Class WaybackCDXExtractionWARCBatchJob

  • All Implemented Interfaces:
    Serializable

    public class WaybackCDXExtractionWARCBatchJob
    extends WARCBatchJob
    Returns a cdx file using the appropriate format for wayback, including canonicalisation of urls. The returned files are unsorted.
    See Also:
    Serialized Form
    • Constructor Detail

      • WaybackCDXExtractionWARCBatchJob

        public WaybackCDXExtractionWARCBatchJob()
        Constructor which set timeout to one day.
      • WaybackCDXExtractionWARCBatchJob

        public WaybackCDXExtractionWARCBatchJob​(long timeout)
        Alternate constructor, where a timeout can be set.
        Parameters:
        timeout - specific timeout period
    • Method Detail

      • getFilter

        public WARCBatchFilter getFilter()
        Set the filter, so only response records are currently processed.
        Overrides:
        getFilter in class WARCBatchJob
        Returns:
        A filter telling which records should be given to processRecord().
      • initialize

        public void initialize​(OutputStream os)
        Initializes the private fields of this class.
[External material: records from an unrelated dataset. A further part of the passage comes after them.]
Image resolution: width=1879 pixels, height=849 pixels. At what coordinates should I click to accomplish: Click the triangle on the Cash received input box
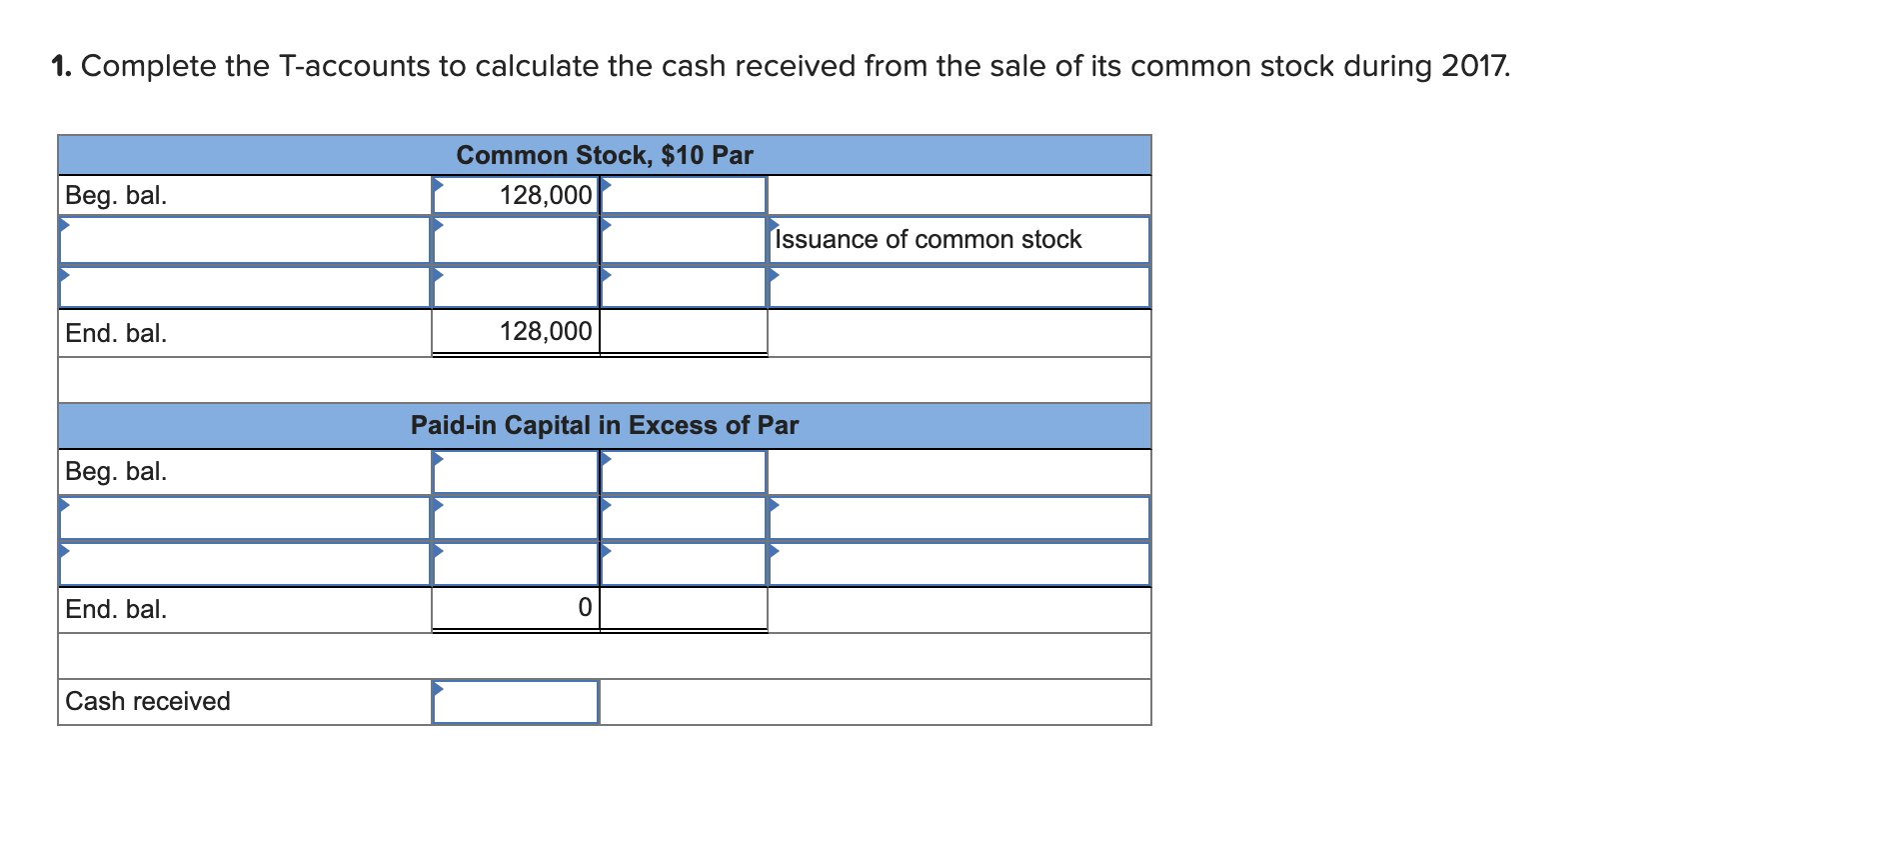(438, 690)
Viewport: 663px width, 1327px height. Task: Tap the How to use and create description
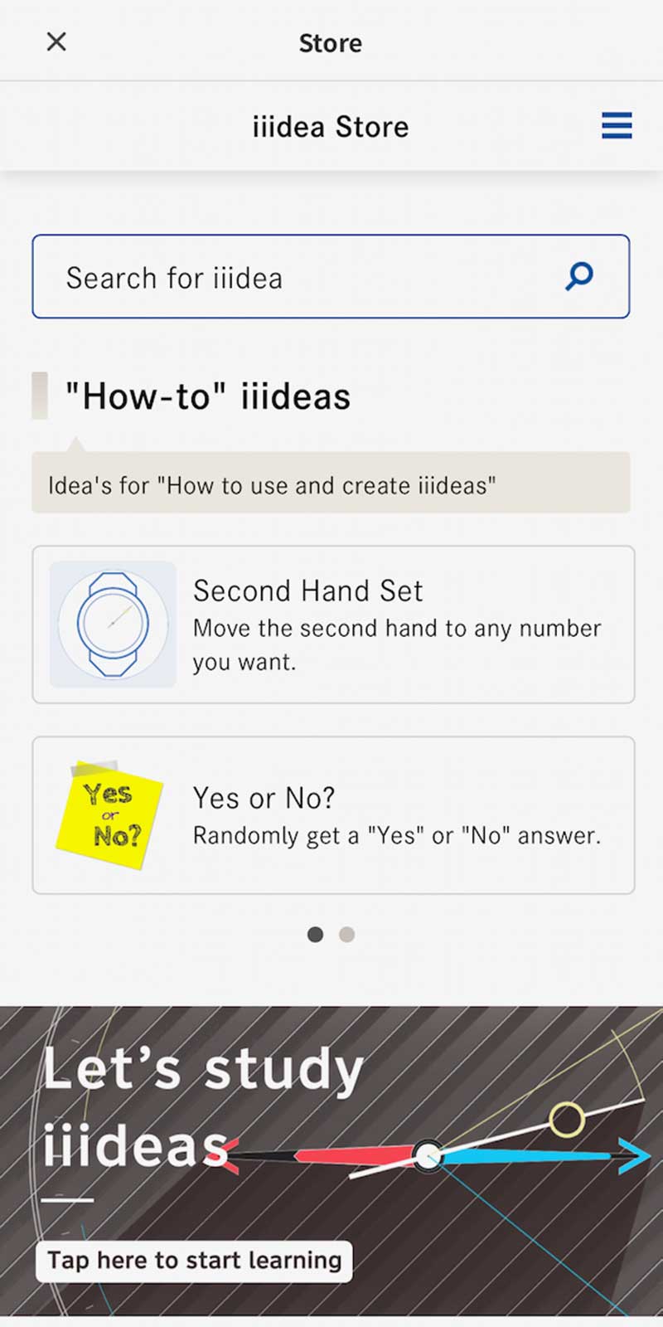click(272, 485)
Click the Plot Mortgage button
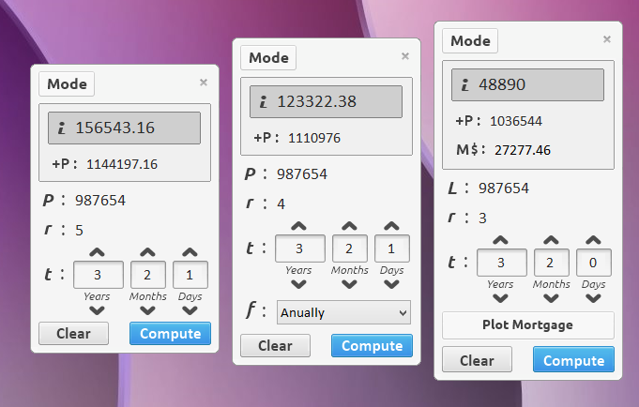Viewport: 639px width, 407px height. 527,325
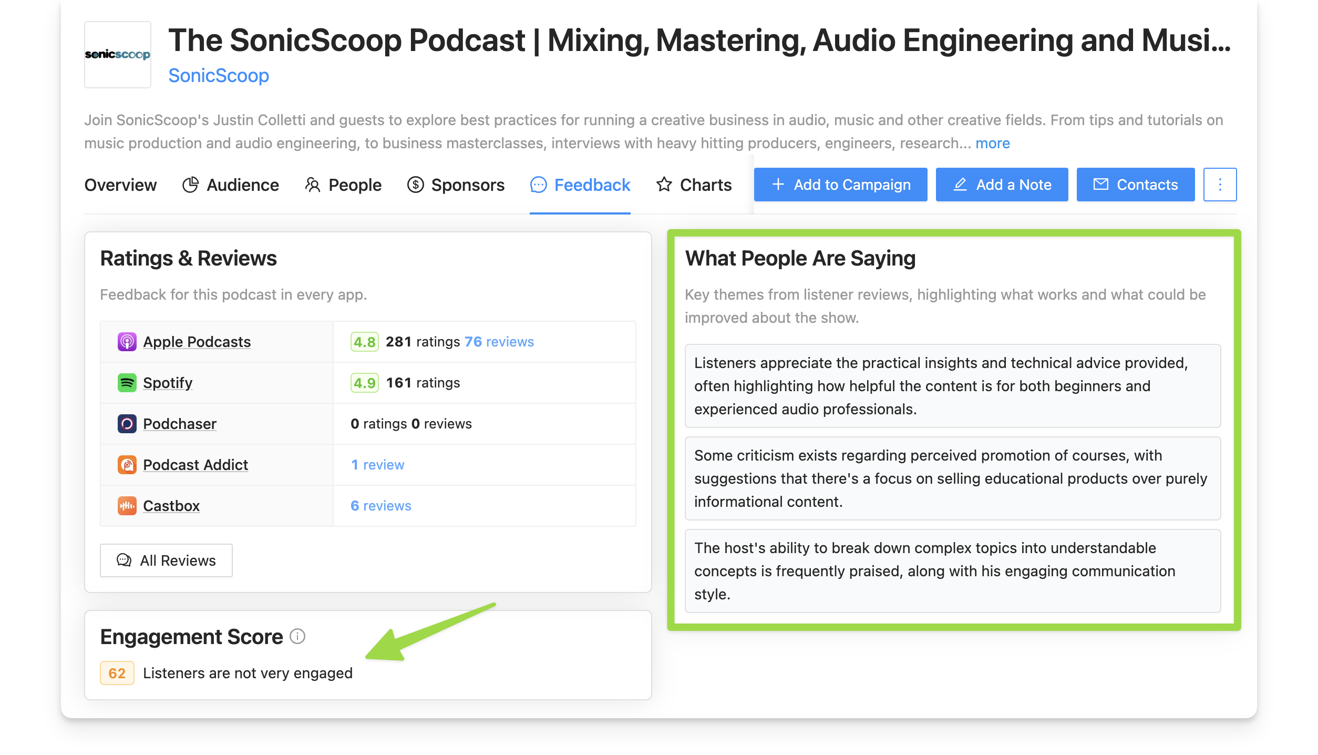Select the Spotify platform icon

pyautogui.click(x=127, y=382)
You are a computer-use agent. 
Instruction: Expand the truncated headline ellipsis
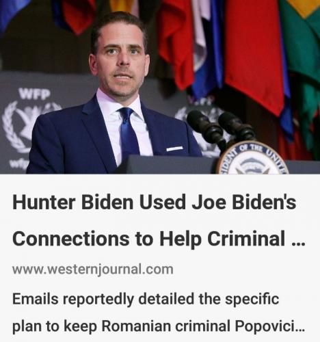pos(298,244)
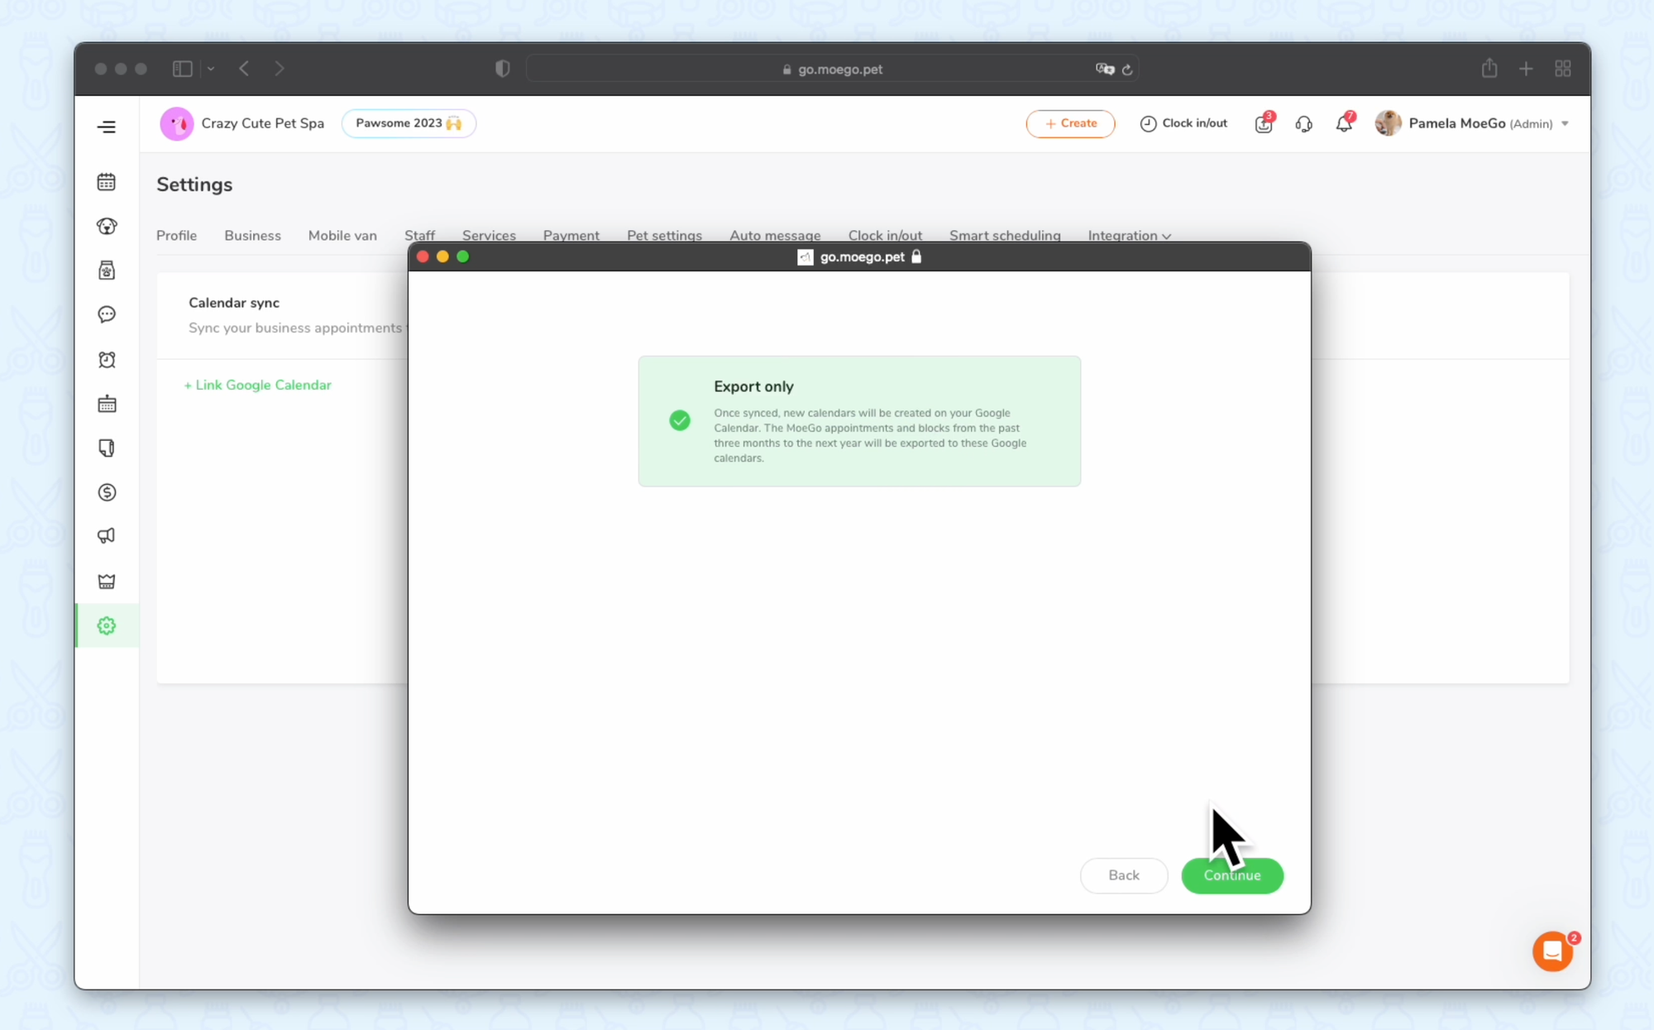
Task: Switch to the Mobile van tab
Action: pyautogui.click(x=342, y=236)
Some of these are relatively heavy objects, so it is important that they are only initialised once.
        Specified by:
        initialize in class WARCBatchJob
        Parameters:
        os - unused argument
      • finish

        public void finish​(OutputStream os)
        Does nothing except log the end of the job.
        Specified by:
        finish in class WARCBatchJob
        Parameters:
        os - unused argument.
      • processRecord

        public void processRecord​(org.archive.io.warc.WARCRecord record,
                                  OutputStream os)
        For each response WARCRecord it writes one CDX line (including newline) to the output. If an warcrecord cannot be converted to a CDX record for any reason then any resulting exception is caught and logged.
        Specified by:
        processRecord in class WARCBatchJob
        Parameters:
        record - the WARCRecord to be indexed.
        os - the OutputStream to which output is written.